From Publishers Weekly

Alternative comix artists meet corporate comics trademarks in this collaborative effort. Some of the most idiosyncratic of contemporary comix artists have created comical takes on the cash cows of the DC universe. And it's all done under the guise of Bizarro, DC's wacky, other-world dimension made up of a strange race of blockheaded Superman-like characters. In the old Bizarro comics series, characters (men wear the Superman uniform with the S reversed and women look like freaky Lois Lanes) did everything backwards from our own world. This full-color anthology updates the Bizarro legend but allows the usually super hero-snubbing underground crowd to cheerfully send up classic costumed heroes like Batman, Wonder Woman and Green Lantern. Readers will enjoy Kyle Baker and Liz Glass's take on Ma and Pa Kent getting a babysitter for the young Superman (remember, superbaby can fly). In Jessica Abel and Dylan Horrocks's charming Supergirl story the girl of steel chats about guys with old girlfriend Mary Marvel, who's dropped out of the heroine business to raise a family ("Every time I meet someone nice they get sucked into another dimension," says Supergirl); in their story, Jeff Smith and Paul Pope send Superman to deal with a hilariously moronic, Superman-hating creature perched on an orbiting space station. This funny and unusual collection also features work by Chip Kidd, Chris Duffy and others. Many kudos to DC Comics for keeping a healthy sense of humor.
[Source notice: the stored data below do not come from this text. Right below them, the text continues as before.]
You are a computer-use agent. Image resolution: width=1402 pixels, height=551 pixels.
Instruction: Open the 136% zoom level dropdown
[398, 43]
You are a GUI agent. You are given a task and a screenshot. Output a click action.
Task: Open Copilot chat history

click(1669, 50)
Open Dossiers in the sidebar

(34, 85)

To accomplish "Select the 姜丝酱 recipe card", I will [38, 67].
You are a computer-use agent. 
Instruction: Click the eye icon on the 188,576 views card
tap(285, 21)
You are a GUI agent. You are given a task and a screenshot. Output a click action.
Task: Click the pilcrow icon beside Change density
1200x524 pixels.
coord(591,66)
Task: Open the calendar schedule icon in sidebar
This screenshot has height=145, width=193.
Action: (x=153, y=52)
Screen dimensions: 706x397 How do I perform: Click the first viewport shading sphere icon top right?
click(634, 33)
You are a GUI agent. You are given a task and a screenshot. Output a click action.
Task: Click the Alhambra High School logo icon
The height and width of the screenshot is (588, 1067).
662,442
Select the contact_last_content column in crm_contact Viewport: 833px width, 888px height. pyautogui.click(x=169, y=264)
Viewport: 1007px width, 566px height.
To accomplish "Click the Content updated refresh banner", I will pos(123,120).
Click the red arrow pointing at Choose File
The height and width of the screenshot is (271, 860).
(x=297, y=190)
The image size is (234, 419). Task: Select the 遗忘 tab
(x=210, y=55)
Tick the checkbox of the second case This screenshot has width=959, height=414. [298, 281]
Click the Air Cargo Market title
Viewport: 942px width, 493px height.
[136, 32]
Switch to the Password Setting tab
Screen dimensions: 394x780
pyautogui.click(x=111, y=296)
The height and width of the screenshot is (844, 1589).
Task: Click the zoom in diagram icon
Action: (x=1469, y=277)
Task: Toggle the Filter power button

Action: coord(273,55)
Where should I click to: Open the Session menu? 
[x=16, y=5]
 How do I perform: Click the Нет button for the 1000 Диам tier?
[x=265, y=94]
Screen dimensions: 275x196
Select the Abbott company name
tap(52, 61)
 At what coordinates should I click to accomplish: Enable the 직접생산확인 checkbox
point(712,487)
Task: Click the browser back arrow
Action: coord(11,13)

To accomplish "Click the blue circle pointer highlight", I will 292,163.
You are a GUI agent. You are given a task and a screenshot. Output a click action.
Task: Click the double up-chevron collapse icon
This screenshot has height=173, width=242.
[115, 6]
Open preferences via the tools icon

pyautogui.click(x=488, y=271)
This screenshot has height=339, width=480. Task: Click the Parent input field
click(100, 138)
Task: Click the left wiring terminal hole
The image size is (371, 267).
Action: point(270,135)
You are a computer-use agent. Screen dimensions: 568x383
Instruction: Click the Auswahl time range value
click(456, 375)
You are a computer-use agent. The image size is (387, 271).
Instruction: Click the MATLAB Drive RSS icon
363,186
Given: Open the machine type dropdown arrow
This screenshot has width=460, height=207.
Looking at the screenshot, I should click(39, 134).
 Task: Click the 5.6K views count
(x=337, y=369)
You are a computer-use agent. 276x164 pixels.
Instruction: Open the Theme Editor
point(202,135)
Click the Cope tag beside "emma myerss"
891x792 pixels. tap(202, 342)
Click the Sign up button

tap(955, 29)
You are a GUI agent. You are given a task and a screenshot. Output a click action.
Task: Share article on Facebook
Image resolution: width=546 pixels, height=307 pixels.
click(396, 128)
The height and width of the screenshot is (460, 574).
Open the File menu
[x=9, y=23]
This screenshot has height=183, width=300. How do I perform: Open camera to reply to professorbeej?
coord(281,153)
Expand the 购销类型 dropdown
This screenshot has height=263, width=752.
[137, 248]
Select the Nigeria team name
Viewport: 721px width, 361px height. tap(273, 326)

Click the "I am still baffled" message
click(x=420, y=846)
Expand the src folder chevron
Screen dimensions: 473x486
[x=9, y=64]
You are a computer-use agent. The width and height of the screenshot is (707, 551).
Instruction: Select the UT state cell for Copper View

Copyright 2001 Cahners Business Information, Inc.

--This text refers to the Hardcover edition.

From Booklist

In the overblown parlance beloved by the comic-book industry, "This is the team-up you never expected!!" And never would have got, except that DC chilled and allowed an impressive array of alternative-comics creators, including Dave Cooper, Bob Fingerman, and Gilbert Hernandez, to interpret Superman, Batman, and other hallowed, trademarked superheroes. The premise of the whole book is that Bizarro, an "imperfect duplicate" of Superman who does everything backwards, tries drawing comics, with the ensuing whacked-out results. Most of the stories resemble the parodies in Mad (fortunately, the '50s comic book Mad, not the bigger, blander "magazine"), but the best take off in other directions. The standouts include a grotesquely authentic Batman story, circa 1940; Wonder Woman's participation in a poetry slam; and Supergirl sharing girl talk with Mary Marvel at a neighborhood cafe, which is genuinely charming. Younger readers will delight in the goofiness at hand, and comics lifers will appreciate the irreverence. Bizarro might say, "This book am very funny, so nobody should buy it." Gordon Flagg
Copyright © American Library Association. All rights reserved --This text refers to the Hardcover edition.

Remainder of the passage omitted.